If you, too, went from spending days amongst other people to sitting in your favorite athleisure, glued to one seat, you have also lost these things. And this loss doesn’t just make you tired, it makes you less happy and less likely to reach your productivity goals at work.
This year I launched a business designed to bring humanity back to the workplace, and, seeing this energy gap, I spent my pandemic diving into the reasons we were all drained and working with clients to weave energy back into their days.
As a New Year’s gift, I offer five critical lessons that have helped my clients (and me!) to draw more energy over the past year, and which will make your 2021 better, plus a linked activity to explore them for yourself. Just in case things don’t magically change at midnight on January 1st as the memes would have us believe.
1. We need strangers
Alex and Antonio are baristas at the company café. They often show up in matching outfits, my favorites being shirts with a sharp punch of cherry — and cheery! — red lobsters embedded on a deep blue background. My routine is to pop down once a day, order a chai latte, and banter with them. We don’t talk about much — their outfits (obvs!), the weather, upcoming weekend plans. But, I always walk back to my desk refreshed.
Or, at least, I used to do that. I haven’t seen Alex and Antonio since March 13th. And, unlike other friends, colleagues and family, I haven’t zoomed, texted, or called them.
As much as I loved those chats, I confess to not thinking much about Alex and Antonio over the ensuing months, except to hope that they’re okay with the office all but shut down.
But, while my mind may not be thinking much about them and all the people I chatted with fleetingly during the days, my body is missing those brief exchanges.
Why?
We get a lot of energy from talking with strangers. Nick Epley, a professor of behavioral science at the Booth School of Business, studied people on busses and trains, asking them to either talk to strangers or spend time alone, then rate their feelings of positivity (as expressed by feelings of happiness, sadness, and pleasantness of the commute). Overwhelmingly, people enjoyed their commutes more when talking to strangers, even though they thought they’d prefer going solo.
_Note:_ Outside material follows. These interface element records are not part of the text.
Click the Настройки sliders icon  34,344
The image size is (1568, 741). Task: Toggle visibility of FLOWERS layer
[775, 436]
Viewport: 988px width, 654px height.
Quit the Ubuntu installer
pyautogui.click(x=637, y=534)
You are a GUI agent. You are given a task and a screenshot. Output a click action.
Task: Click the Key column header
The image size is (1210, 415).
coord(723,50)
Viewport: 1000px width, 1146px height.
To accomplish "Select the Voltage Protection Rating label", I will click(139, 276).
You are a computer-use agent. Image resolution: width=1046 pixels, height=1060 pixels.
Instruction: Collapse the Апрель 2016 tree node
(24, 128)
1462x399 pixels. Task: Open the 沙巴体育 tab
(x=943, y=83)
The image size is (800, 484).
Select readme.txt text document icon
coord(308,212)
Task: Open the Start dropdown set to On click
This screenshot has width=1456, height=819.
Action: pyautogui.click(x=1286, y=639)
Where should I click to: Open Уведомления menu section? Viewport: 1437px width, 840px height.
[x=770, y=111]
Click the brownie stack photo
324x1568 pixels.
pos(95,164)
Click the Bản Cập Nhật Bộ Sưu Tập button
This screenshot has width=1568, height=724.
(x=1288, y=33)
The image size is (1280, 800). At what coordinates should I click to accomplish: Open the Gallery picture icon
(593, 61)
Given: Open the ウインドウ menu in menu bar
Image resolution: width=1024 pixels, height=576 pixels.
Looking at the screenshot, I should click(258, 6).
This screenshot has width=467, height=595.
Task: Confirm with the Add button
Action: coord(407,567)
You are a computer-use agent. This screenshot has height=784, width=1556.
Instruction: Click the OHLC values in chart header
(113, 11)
The moral: we need these brief interactions with strangers and casual acquaintances to help keep us going. And, we’ve lost most of them this year.
Armed with this knowledge, we can course correct. I make sure to get to the coffee shop regularly, schedule frequent chats with acquaintances, and regularly log onto a zoom meditation group where I get to talk with people I don’t know well. My clients have created virtual coffee stations, places for casual run-ins like they might have in the office.
Energy lesson one is to be deliberate about finding ways to chat with people (physically distanced or on the screen) that you don’t know that well, or at all.
2. Our daily ‘hassles’ are actually secret energy boosts
But, strangers alone will not get us through our days.
If it’s not too hazy a memory, step back into a typical workday pre-pandemic―what were the highlights? Chances are you’ve skipped right over things like your morning commute, the walk between meeting rooms, or a saunter by a colleague’s desk for a quick chat.
Yet, there’s something embedded in these mundane activities that we lost on the day we collected our office plants, packed up our laptops, and headed home to work: each one of them contains a moment of transition, and with it a chance to recharge (by changing locations, seeing a different view, or even the briefest of chats with a passerby).
Now, think for a second about what you do instead.
Drawing a blank? As it turns out, we’ve replaced those transitions with… meep, nothing. We’re not even getting up from our desks, never mind doing anything. Instead we respond to emails, or, in a real treat for our senses, scroll through social media (nope, I’m lying about that, it’s a huge drain on our energy).
To reverse this trend, I’ve worked with my clients to deliberately reintroduce the commute (now more often a 15-minute walk around the neighborhood while tuning into a podcast), catalogue what really gives us energy, and pepper it into shift-points in our days (some clients, for instance, know exactly which colleagues leave them in high spirits, and now earmark those conversations for times of day when they want to recharge their energy). We also evolved how we begin meetings, using arrival exercises to recharge before honing in on the work to be done.
Reflecting on the routine, energy lesson two is this: add back in transition times and fill them with things that give you energy.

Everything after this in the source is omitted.